THE GEORGIA ARCHIVES — BY THE NUMBERS

Staffing:

  • 2012: 8 employees
  • 2015: 24 employees

Attendance:

  • 2012: 7,009 visitors
  • 2015: 9,092 visitors

Budget:

  • 2012: $4.3 million
  • 2015: $5.2 million

James Evans sat tucked away in a back room at the Georgia Archives one recent rainy weekday, head down in concentration, nearly oblivious to the staffers buzzing nearby.

For Evans, an independent researcher, this is normal. He has work to do, digging into family history and genealogy on behalf of people who hire him. For those staffers, however, every day is a reminder to take nothing for granted.

Three years after the Archives almost closed for regular public business, a new era has begun for the state’s premier keeper of government records and treasure trove of history. Since 2012, the Archives’ staff has tripled, seen its budget grow by more than 20 percent and welcomed a 30 percent increase in the number of visitors coming through the doors.

New computers and monitors now greet Evans on his visits. He’s also noticed the increase in warm bodies there to help him do his job.

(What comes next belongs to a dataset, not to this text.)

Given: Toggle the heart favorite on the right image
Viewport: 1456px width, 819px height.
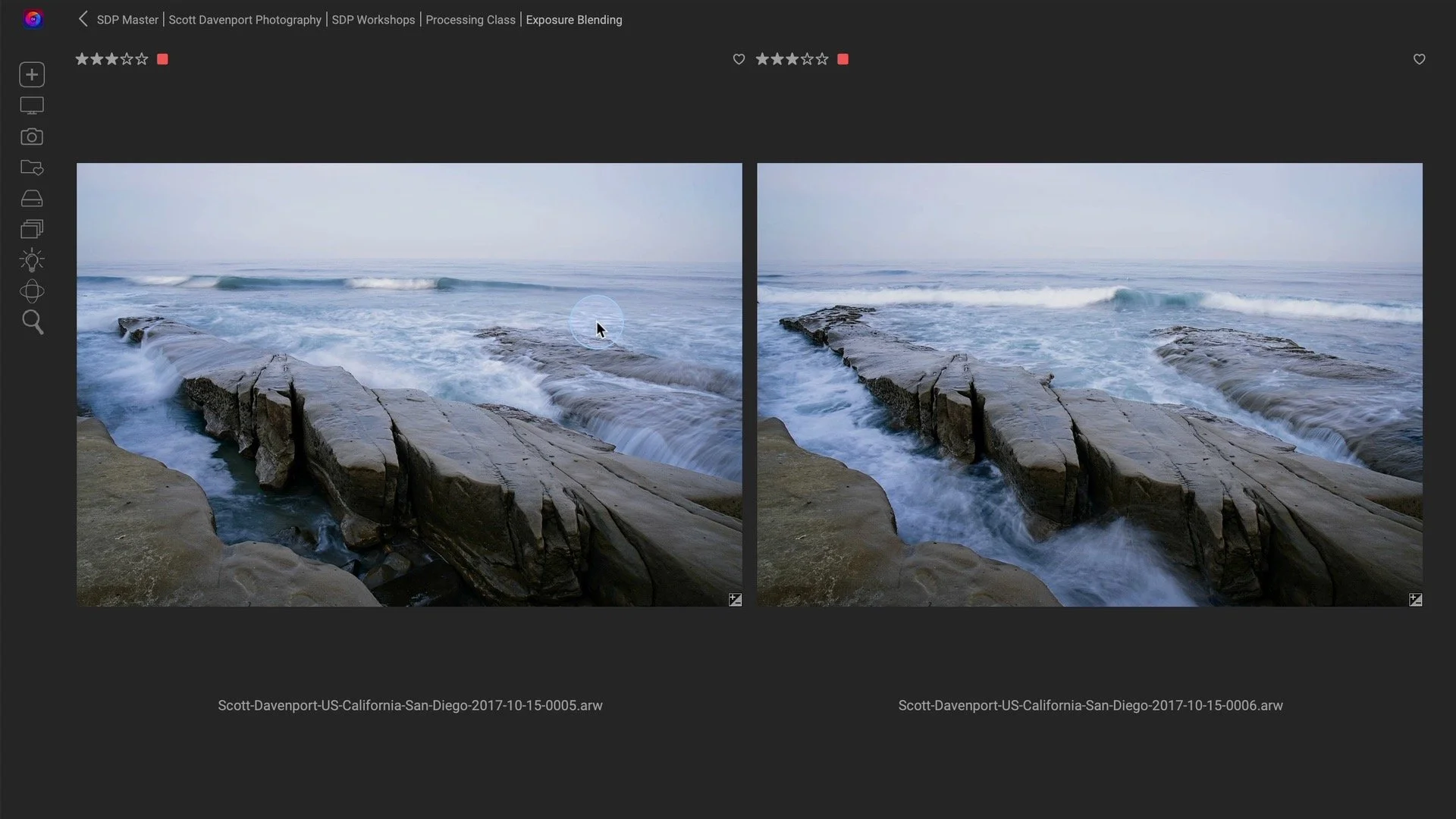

“We need to understand our past, and the information they have here needs to be accessible to everybody,” Evans said. “We need to understand our past. The access to that here is great.”

Archives supporters are hoping to build on that momentum. Students from the building’s neighbor, Clayton State University, are helping organize an effort for the Archives to market itself better and grow. Bigger and better workshops and other events — such as a recent workshop on the War of 1812 — are being organized to draw more people in. Efforts are underway to broaden programs such as the Archives’ partnership with the Georgia Humanities Council for its annual statewide awards program related to National History Day.

“For years, it was, ‘how do we keep programs from shrinking?’ ” archives Director Chris Davidson said. “It’s a big change from being close to closure to, ‘what projects can we grow and improve?’ ”

Lawmakers in 2013 took control of the Georgia Archives away from the Secretary of State's Office and gave it instead to the University System of Georgia. The move, worked out by Gov. Nathan Deal, came seven months after Secretary of State Brian Kemp announced layoffs at the Archives and the cancellation of public hours, a decision that surprised the governor and led to several public protests.

Because of those budget cuts, the Archives had offered the fewest public hours in the nation. The management change made it the first archives to be run by a state university system. By all accounts, the move has been a success.

"If we'd gone down, we were going to go down with a fight," said Kaye Lanning Minchew, president of the Friends of Georgia Archives & History support group. "When things were at the darkest, I don't think we thought it could be this good in 2015. But the state Archives is in the best shape it's been in in the last 10 years."

The Georgia Archives was created in 1918 to collect, maintain and provide access to the government records of Georgia. Its first home was the state Capitol. The small campus it sits on in Morrow is its fourth home, where it moved in 2003. Here, it watches over everything from the Royal Charter of 1732 — establishing the future Peach State as a new colony — to modern-day electronic emails from one state agency to another. It plays a key role in preserving residents’ right to access that information, and acts as a resource to the government itself.

Yet the library also boasts Civil War records, family history books, property deeds and even marriage records from across Georgia — not counting the county records it has from other states.

“There’s just a lot of stuff nobody realizes is there,” said Ken Thomas, a longtime historian and genealogist who helped organize supporters rallying to save the Archives during the 2012 crisis.

“Moving to the University System has really encouraged us to work with the universities and has broken down barriers that may have been there in the past,” Davidson said. “We’re all working closely together, with like-minded institutions.”

“We fully realize nothing can be taken for granted,” Davidson said.